Sono fondamentalmente 3 i tipi di email che raccolgo in Mah, io boh:

  • Quelle il cui mittente non ha ritenuto necessario né salutare, né presentarsi;
  • Quelle contenenti esplicite richieste di informazioni o di aiuto, ma totalmente prive dei dati utili a realizzare un’analisi e fornire una risposta;
  • Quelle che, visto il contenuto, non dovevano certo essere inviate a me, ma piuttosto al centro assistenza di Facebook, Twitter o qualche altro servizio.

Le criticità che ho riscontrato in questi messaggi, quindi, non sono di natura tecnica, ma riguardano la capacità di comunicare, coinvolgendo 3 dei più importanti elementi della comunicazione: educazione, chiarezza e criterio.

Che ne dite, quindi, di rivederli insieme?

Educazione

Se avete più di 30 anni, sicuramente vi ricorderete di quando, da ragazzini, per contattare un amico bisognava chiamarlo a casa e farselo passare dai genitori.

“Buongiorno Signora, scusi il disturbo. Sono Simone. Davide è in casa?”. Questa la formula che ero solito adottare e che, in un certo qual modo, adotto ancora.

Certo, oggi non mi capita più di telefonare a casa dei genitori dei miei amici, ma la sequenza Saluto → Presentazione → Richiesta è quella che, tanto al telefono, quanto per iscritto, utilizzo ogni volta che ho la necessità di interfacciarmi con un estraneo.

Premesso che non è sempre necessario essere estremamente formali, se si sta contattando qualcuno per la prima volta, l’esordire adottando i più elementari principi dell’educazione è il miglior modo per mostrargli rispetto.
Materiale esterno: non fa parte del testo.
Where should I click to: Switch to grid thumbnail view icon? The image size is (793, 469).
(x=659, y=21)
Evitiamo, quindi, di fare come il tipo che l’altro giorno su Messenger mi ha scritto solo: “Come si eliminano i fan inutili?”. Non è affatto un bel modo di chiedere aiuto.

Chiarezza

“Ciao, ho un profilo su IG, ma non capisco perché i fan non crescono. Che posso fare?”.
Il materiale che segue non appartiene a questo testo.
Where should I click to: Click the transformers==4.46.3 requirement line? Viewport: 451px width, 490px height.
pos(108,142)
Tralasciando per un attimo l’aspetto dell’educazione, che anche in questo caso manca totalmente, c’è da chiedersi come può l’autore di un messaggio del genere sperare che l’altro possa fare un’analisi e dargli una risposta. Che fa, se la inventa?

La mia sensazione è che spesso ci dimentichiamo che chi legge le nostre email o risponde alle nostre telefonate non è nella nostra testa, né possiede la sfera di cristallo. Quindi, quando abbiamo bisogno di contattare qualcuno per chiedergli un’informazione o un aiuto, dobbiamo sforzarci di essere chiari ed esaustivi.

Mi rendo conto che, specie quando si parla di digitale, per alcuni possa essere difficile immaginare quali siano le informazioni da dover trasmettere, ma se, ad esempio, si parla di un sito Web che si vede male su mobile, almeno il dominio (es. www.ciccio.it) bisogna comunicarlo. Non farlo, infatti, sarebbe un po’ come se io chiamassi Just Eat per ordinare una pizza, ma senza dare il mio indirizzo. Come dovrebbero fare a recapitarmela? Chiedendo in giro dove abita Bennaker?

Come minimo arriverebbe fredda…

Criterio

Tra le prime email salvate nella cartella Mah, io boh, ce n’è una il cui testo che recita: “SBLOCCATEMI L’ACCAUNT TUITTER”. Esattamente così come l’ho scritto.

Ora, mettendo da parte il fatto che non è TUITTER, ma Twitter, e che sul web (email comprese) lo scrivere tutto maiuscolo equivale a urlare, siamo di fronte a un tipo di messaggio che l’autore avrebbe dovuto mandare a Twitter stessa, non certo a me.

Questo mi ha un po’ ricordato tutte quelle volte in cui, magari perché si è sparsa la voce che lavori col computer, la gente ti scrive per sapere perché non funziona lo smartphone, il drone non decolla, la lavastoviglie butta acqua, il pace maker vibra…

Vero è che il termine tecnologia raccoglie sotto di sé un’infinita varietà di ambiti e strumenti, ma se ci aspettiamo che uno che disegna siti sappia risponderci alla domanda: “Perché non mi prende il telefono?”, allora siamo fuori strada.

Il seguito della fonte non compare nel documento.